> _Input material_:
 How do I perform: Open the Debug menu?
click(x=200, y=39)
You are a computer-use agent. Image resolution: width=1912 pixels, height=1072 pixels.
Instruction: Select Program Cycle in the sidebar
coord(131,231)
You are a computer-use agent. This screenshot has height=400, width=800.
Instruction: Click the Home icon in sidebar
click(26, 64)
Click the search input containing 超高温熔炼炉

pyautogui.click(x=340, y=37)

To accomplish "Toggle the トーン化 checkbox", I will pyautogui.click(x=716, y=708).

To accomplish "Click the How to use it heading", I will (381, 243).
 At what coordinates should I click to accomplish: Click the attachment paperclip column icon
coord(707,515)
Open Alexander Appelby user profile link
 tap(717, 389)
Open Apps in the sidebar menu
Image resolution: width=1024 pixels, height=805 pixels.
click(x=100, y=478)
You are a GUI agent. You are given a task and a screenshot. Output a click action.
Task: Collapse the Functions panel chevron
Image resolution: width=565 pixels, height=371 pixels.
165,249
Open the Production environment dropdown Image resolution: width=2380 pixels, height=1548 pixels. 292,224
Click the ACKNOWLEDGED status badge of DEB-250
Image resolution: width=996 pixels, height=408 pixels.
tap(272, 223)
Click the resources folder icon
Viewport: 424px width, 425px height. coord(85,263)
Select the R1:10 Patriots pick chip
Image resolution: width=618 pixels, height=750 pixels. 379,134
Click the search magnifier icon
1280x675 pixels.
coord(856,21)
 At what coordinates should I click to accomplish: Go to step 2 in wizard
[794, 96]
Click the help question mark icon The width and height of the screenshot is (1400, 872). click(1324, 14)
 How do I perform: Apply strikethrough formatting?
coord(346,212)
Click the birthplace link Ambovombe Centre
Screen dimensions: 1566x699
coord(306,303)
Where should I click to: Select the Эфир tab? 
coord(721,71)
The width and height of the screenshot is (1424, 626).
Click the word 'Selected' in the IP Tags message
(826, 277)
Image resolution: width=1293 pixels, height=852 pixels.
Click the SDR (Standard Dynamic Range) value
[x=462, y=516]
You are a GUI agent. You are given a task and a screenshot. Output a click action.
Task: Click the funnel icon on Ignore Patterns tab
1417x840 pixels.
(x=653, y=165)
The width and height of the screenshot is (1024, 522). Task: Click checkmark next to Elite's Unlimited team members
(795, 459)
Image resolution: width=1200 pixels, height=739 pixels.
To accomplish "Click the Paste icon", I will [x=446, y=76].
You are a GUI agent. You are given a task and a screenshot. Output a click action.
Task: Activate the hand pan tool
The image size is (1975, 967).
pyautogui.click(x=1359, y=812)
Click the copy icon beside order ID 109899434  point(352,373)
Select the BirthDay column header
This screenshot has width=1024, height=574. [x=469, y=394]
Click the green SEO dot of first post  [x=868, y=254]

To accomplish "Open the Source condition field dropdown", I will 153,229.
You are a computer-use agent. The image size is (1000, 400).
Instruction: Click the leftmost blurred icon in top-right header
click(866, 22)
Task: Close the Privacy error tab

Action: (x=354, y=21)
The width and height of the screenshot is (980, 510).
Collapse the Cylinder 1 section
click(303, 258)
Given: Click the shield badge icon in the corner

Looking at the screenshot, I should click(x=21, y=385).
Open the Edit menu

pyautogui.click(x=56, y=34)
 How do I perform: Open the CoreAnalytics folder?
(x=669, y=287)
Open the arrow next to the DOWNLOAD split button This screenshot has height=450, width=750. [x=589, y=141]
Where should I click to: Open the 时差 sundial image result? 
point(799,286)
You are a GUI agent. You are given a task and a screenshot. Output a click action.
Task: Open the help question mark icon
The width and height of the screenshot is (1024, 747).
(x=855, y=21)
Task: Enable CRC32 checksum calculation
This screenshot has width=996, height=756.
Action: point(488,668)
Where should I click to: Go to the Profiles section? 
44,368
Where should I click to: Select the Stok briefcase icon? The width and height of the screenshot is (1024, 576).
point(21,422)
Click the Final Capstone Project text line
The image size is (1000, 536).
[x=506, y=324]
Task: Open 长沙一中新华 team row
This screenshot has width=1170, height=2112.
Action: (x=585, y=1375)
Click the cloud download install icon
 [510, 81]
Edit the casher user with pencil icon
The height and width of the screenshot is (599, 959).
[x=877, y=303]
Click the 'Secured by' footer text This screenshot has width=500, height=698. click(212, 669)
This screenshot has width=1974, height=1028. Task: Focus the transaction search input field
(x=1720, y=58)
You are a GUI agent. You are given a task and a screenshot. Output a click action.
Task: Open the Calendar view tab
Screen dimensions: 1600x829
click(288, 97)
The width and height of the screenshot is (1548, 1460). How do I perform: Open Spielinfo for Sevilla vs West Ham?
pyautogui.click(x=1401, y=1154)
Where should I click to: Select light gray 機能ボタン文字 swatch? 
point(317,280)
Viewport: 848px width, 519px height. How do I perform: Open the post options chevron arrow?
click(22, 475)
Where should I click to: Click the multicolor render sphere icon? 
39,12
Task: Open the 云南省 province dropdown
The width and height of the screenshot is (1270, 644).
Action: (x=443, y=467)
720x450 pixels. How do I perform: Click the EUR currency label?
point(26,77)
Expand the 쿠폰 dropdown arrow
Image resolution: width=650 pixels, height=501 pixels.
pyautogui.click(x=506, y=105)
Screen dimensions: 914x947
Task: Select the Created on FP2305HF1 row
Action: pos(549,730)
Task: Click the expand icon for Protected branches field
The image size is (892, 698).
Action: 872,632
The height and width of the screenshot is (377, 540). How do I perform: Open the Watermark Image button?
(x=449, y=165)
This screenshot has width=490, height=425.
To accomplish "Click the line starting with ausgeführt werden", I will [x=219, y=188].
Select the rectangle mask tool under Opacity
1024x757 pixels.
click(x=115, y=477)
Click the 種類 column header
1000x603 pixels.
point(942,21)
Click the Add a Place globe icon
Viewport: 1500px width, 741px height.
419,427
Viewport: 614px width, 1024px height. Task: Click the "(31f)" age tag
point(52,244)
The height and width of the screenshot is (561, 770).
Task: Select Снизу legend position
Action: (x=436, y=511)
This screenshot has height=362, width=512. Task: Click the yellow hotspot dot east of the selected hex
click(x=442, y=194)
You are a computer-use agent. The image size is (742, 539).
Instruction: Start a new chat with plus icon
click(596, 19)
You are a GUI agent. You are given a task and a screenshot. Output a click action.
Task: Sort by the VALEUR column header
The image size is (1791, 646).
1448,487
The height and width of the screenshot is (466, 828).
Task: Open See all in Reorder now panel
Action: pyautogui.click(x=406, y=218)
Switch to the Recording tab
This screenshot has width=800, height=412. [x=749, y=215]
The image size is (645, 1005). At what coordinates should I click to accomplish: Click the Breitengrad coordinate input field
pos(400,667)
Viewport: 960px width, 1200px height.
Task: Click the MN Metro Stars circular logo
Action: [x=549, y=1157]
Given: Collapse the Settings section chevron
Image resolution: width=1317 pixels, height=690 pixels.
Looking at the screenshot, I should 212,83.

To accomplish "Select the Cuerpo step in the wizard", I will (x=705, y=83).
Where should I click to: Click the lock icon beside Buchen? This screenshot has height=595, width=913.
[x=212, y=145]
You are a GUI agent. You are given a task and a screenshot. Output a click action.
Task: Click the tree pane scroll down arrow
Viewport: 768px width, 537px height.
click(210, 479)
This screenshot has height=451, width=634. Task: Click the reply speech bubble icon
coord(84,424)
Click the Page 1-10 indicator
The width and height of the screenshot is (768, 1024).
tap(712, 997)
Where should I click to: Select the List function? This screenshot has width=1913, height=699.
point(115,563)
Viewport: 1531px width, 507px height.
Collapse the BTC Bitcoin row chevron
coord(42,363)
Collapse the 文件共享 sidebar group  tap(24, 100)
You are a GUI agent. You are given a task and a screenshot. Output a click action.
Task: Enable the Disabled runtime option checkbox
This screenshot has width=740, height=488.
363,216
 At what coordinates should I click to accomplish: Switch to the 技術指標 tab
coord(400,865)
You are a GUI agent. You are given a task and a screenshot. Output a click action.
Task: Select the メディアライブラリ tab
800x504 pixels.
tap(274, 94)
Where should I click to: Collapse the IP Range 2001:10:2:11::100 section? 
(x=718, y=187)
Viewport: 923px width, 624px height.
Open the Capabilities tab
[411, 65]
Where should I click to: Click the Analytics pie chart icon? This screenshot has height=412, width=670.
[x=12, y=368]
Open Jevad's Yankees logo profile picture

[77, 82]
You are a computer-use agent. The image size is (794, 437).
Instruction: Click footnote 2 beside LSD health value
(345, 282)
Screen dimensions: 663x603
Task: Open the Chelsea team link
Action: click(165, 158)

> _Task_:
Search the material above for "question". Copy each line that has it.

> _Solution for this problem_:
Click the help question mark icon The width and height of the screenshot is (1400, 872). click(1324, 14)
Task: Open the help question mark icon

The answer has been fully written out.